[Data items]
-- -- --

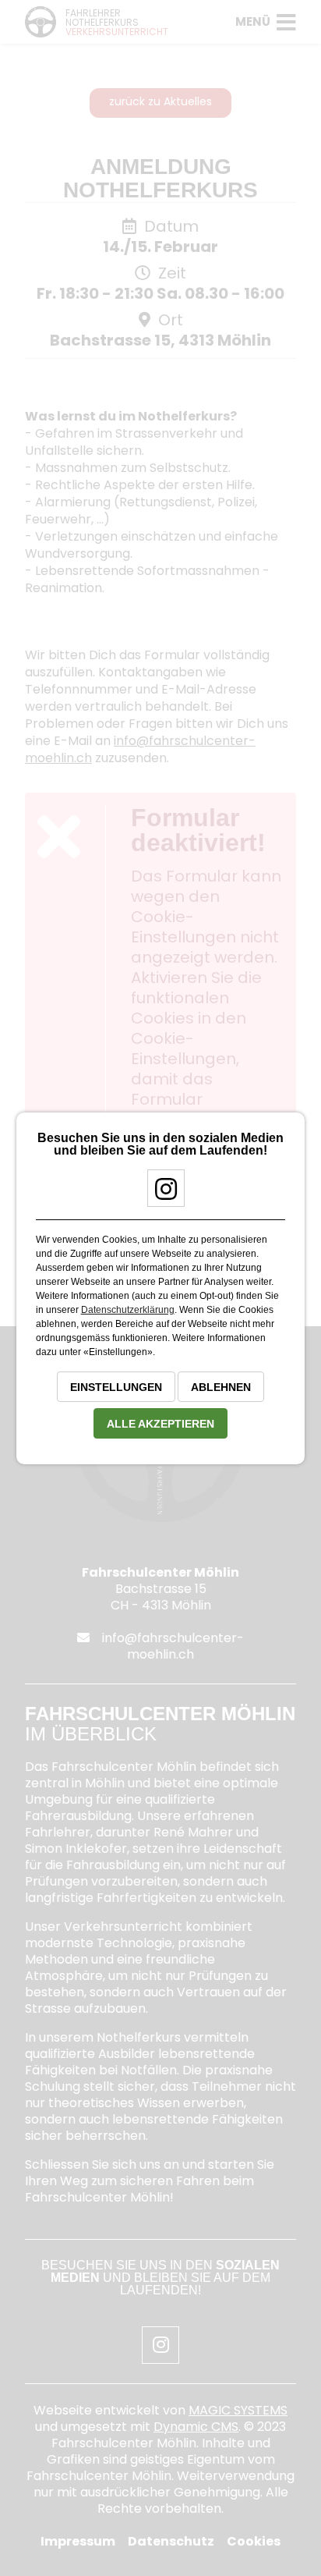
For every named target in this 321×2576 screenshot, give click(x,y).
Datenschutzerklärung (128, 1309)
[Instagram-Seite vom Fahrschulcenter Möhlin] (160, 1195)
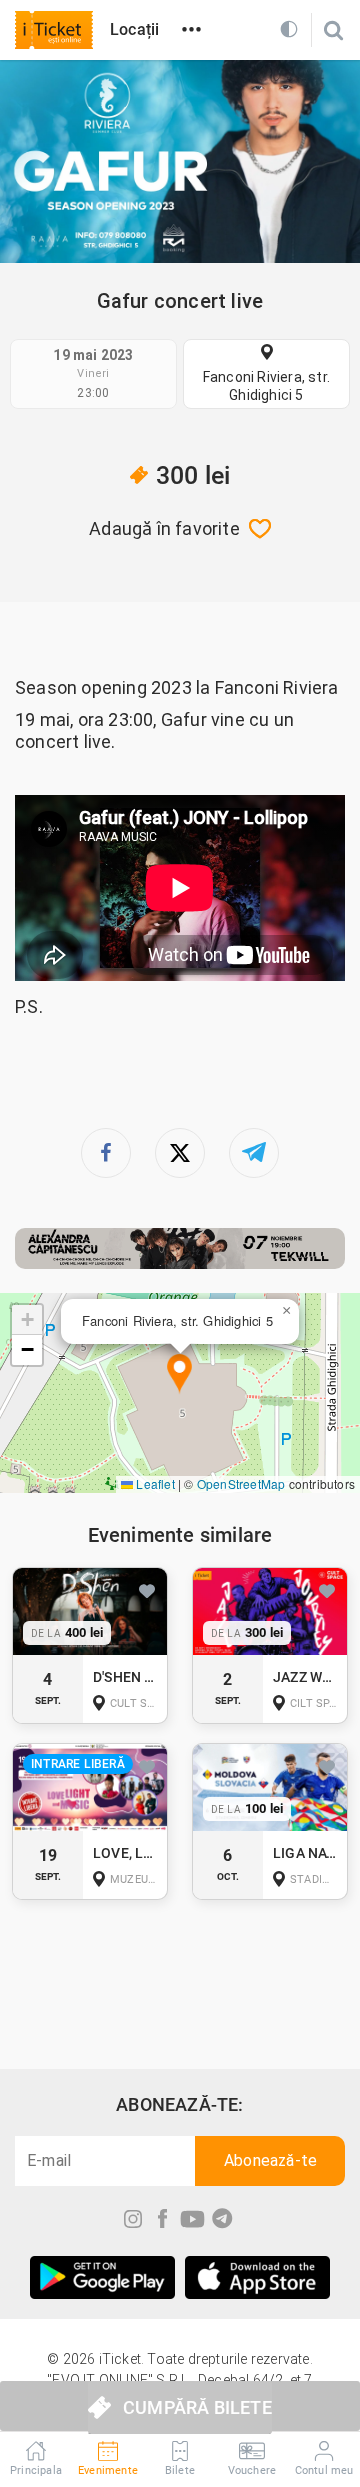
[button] (179, 1374)
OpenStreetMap (241, 1483)
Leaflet (154, 1483)
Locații (134, 29)
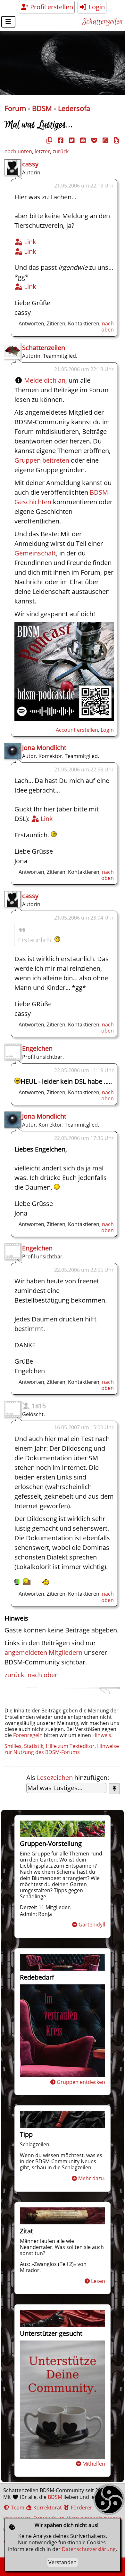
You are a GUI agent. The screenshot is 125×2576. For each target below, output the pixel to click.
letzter (42, 151)
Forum (15, 108)
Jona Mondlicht (44, 747)
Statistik (33, 1746)
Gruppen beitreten (41, 460)
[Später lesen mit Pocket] (93, 140)
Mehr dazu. (91, 2178)
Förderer (81, 2507)
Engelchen (37, 1048)
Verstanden (62, 2562)
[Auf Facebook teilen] (59, 140)
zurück (61, 151)
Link (29, 241)
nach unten (18, 151)
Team (17, 2507)
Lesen (98, 2281)
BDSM (42, 108)
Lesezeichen (55, 1777)
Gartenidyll (92, 1924)
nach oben (107, 326)
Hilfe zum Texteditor (70, 1746)
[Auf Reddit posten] (82, 140)
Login (96, 7)
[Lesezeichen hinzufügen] (114, 1788)
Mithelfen (93, 2463)
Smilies (12, 1746)
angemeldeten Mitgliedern (43, 1652)
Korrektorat (47, 2507)
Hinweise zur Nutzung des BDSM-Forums (61, 1749)
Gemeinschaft (35, 553)
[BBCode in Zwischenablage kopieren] (116, 140)
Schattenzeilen (102, 22)
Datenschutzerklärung (89, 2549)
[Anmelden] (64, 718)
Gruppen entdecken (81, 2082)
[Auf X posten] (71, 140)
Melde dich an (44, 380)
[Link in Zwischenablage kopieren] (48, 140)
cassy (30, 164)
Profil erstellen (51, 7)
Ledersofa (74, 108)
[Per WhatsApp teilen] (104, 140)
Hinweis (101, 1735)
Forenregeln (28, 1735)
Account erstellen (77, 729)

-- -- --

**WHAT TO WORK ON**:
Going through the records above line by line, transcribe each one exactly and skip any pictures.

**RESULT OF THE TASK**:
For every named target in this 321×2576 screenshot, give click(x,y).
Datenschutzerklärung (128, 1309)
[Instagram-Seite vom Fahrschulcenter Möhlin] (160, 1195)
[button] (179, 1374)
OpenStreetMap (241, 1483)
Leaflet (154, 1483)
Locații (134, 29)
You are a GUI agent. The screenshot is 125×2576. For each target below, output the pixel to click.
letzter (42, 151)
Forum (15, 108)
Jona Mondlicht (44, 747)
Statistik (33, 1746)
Gruppen beitreten (41, 460)
[Später lesen mit Pocket] (93, 140)
Mehr dazu. (91, 2178)
Förderer (81, 2507)
Engelchen (37, 1048)
Verstanden (62, 2562)
[Auf Facebook teilen] (59, 140)
zurück (61, 151)
Link (29, 241)
nach unten (18, 151)
Team (17, 2507)
Lesen (98, 2281)
BDSM (42, 108)
Lesezeichen (55, 1777)
Gartenidyll (92, 1924)
nach oben (107, 326)
Hilfe zum Texteditor (70, 1746)
[Auf Reddit posten] (82, 140)
Login (96, 7)
[Lesezeichen hinzufügen] (114, 1788)
Mithelfen (93, 2463)
Smilies (12, 1746)
angemeldeten Mitgliedern (43, 1652)
Korrektorat (47, 2507)
Hinweise zur Nutzung des BDSM-Forums (61, 1749)
Gemeinschaft (35, 553)
[BBCode in Zwischenablage kopieren] (116, 140)
Schattenzeilen (102, 22)
Datenschutzerklärung (89, 2549)
[Anmelden] (64, 718)
Gruppen entdecken (81, 2082)
[Auf X posten] (71, 140)
Melde dich an (44, 380)
[Link in Zwischenablage kopieren] (48, 140)
cassy (30, 164)
Profil erstellen (51, 7)
Ledersofa (74, 108)
[Per WhatsApp teilen] (104, 140)
Hinweis (101, 1735)
Forenregeln (28, 1735)
Account erstellen (77, 729)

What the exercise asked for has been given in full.